• [STATED TASK] Copy out the stretch of the listing from the line containing "Task: Confirm with the OK button" through the line containing "Action: (x=65, y=39)", with both of those lines included.

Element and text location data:
──────
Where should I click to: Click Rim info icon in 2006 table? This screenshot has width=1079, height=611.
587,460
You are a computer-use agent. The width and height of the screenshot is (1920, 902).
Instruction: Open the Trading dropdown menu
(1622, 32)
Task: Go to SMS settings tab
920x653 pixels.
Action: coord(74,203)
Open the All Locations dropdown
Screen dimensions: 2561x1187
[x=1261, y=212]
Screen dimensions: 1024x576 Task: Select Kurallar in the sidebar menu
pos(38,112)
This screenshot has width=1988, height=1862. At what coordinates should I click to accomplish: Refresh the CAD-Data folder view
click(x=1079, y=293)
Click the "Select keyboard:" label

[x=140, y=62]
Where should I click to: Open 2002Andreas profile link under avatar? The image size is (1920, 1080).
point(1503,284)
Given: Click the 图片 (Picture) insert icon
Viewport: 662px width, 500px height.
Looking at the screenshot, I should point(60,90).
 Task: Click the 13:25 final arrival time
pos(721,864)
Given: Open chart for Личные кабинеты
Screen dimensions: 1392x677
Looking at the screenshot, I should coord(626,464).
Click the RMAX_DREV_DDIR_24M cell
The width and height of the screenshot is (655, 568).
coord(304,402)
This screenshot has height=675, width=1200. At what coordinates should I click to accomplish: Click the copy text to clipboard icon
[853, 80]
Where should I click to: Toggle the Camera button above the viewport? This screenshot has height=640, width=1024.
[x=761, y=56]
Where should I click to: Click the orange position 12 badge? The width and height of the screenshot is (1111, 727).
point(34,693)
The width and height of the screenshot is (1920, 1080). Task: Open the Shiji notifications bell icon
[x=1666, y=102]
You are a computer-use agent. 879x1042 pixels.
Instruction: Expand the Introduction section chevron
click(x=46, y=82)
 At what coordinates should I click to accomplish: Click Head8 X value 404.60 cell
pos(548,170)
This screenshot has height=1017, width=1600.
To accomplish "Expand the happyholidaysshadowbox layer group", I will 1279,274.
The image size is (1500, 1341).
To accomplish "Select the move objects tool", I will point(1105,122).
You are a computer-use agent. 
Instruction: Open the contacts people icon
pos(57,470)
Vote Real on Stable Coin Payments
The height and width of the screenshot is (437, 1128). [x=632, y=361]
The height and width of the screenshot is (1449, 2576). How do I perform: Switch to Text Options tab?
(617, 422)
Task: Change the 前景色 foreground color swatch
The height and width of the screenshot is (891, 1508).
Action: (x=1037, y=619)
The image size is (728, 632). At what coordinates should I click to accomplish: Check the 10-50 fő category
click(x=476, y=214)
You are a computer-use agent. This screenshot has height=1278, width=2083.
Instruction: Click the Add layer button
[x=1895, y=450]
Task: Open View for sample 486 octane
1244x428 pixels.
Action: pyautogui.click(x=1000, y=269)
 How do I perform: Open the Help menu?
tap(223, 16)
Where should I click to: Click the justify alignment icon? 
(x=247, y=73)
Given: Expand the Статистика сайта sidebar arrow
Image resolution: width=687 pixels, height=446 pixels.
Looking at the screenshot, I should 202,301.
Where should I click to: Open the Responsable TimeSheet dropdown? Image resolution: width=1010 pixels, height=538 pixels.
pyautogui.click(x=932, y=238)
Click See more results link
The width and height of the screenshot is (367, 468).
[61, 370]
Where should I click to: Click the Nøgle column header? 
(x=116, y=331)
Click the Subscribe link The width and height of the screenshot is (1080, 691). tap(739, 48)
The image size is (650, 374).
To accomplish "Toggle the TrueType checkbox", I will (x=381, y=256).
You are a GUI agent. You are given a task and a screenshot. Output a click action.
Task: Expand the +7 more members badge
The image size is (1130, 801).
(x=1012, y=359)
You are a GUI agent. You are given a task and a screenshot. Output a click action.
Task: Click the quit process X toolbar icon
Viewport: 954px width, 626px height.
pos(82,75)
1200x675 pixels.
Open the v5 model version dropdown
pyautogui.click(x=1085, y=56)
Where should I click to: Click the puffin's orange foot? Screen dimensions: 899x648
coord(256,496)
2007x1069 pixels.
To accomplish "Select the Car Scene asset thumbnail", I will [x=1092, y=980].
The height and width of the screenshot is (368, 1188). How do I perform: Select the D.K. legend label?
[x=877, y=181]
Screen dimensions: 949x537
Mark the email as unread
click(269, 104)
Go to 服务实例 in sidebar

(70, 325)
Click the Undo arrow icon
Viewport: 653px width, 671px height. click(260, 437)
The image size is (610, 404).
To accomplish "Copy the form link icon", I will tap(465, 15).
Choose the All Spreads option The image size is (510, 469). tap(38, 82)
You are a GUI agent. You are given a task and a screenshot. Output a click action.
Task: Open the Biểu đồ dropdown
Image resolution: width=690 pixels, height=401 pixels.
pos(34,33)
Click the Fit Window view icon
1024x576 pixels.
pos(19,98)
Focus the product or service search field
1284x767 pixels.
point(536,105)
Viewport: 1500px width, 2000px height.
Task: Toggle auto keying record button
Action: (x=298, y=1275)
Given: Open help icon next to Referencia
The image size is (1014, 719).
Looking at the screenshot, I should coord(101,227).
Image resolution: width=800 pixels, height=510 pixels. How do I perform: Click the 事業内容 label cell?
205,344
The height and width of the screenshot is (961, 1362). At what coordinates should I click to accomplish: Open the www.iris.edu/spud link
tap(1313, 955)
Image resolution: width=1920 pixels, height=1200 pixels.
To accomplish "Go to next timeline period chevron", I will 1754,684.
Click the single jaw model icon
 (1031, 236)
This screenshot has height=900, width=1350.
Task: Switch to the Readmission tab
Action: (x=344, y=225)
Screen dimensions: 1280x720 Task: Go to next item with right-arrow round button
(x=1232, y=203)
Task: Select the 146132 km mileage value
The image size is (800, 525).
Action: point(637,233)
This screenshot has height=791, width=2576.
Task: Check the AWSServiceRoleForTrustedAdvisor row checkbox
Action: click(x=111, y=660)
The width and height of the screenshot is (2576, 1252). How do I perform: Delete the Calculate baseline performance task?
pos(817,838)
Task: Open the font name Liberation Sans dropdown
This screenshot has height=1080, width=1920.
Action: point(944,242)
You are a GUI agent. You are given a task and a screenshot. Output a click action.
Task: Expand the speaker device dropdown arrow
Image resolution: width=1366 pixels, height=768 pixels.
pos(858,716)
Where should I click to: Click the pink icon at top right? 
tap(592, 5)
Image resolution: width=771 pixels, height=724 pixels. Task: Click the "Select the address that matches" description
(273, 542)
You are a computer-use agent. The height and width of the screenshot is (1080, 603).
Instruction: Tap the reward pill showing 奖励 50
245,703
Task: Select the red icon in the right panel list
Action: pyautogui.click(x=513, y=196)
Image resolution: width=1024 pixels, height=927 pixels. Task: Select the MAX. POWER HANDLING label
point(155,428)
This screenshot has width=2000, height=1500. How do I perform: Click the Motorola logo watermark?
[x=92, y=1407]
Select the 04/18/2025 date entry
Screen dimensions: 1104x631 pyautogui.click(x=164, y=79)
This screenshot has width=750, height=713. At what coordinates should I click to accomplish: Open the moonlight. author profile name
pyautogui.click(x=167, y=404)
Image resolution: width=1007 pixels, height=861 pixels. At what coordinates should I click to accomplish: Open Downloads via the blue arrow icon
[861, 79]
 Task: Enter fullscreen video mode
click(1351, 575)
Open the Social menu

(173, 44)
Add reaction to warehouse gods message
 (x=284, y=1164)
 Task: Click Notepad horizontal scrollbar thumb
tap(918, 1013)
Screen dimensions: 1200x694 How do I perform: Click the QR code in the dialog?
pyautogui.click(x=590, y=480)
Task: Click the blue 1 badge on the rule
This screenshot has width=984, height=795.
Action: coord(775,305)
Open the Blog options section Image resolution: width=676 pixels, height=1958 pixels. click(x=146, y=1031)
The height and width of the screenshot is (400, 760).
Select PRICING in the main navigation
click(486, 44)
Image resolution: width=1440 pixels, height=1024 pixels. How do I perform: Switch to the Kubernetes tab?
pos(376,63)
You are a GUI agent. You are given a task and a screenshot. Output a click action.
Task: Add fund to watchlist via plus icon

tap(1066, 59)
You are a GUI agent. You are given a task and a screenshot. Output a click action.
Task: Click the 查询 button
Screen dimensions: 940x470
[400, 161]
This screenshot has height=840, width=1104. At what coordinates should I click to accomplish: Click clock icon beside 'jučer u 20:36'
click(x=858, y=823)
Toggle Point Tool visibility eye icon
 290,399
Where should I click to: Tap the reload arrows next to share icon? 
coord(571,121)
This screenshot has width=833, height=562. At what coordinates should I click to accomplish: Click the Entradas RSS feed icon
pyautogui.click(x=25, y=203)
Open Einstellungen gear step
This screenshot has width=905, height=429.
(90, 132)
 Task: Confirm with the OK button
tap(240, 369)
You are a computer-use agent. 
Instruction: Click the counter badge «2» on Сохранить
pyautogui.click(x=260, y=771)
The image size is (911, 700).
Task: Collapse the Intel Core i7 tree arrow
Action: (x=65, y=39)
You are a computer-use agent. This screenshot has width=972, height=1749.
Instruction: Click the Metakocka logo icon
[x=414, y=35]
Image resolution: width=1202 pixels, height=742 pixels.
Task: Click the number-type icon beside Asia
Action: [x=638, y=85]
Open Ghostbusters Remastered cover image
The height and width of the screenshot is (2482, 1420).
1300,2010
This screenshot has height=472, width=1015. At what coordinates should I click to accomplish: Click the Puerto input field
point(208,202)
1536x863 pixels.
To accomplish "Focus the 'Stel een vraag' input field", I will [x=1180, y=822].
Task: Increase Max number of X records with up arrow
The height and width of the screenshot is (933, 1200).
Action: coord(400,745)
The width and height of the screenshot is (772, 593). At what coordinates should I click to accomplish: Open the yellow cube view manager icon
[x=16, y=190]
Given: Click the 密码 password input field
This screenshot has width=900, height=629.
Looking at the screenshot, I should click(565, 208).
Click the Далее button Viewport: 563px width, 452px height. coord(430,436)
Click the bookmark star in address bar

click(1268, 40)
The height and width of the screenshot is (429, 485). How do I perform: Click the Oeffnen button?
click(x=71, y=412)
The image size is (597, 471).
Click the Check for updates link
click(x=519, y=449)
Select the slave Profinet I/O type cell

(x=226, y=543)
──────
• [SOLUTION]
 Task: Confirm with the OK button
tap(240, 369)
You are a computer-use agent. 
Instruction: Click the counter badge «2» on Сохранить
pyautogui.click(x=260, y=771)
The image size is (911, 700).
Task: Collapse the Intel Core i7 tree arrow
Action: (x=65, y=39)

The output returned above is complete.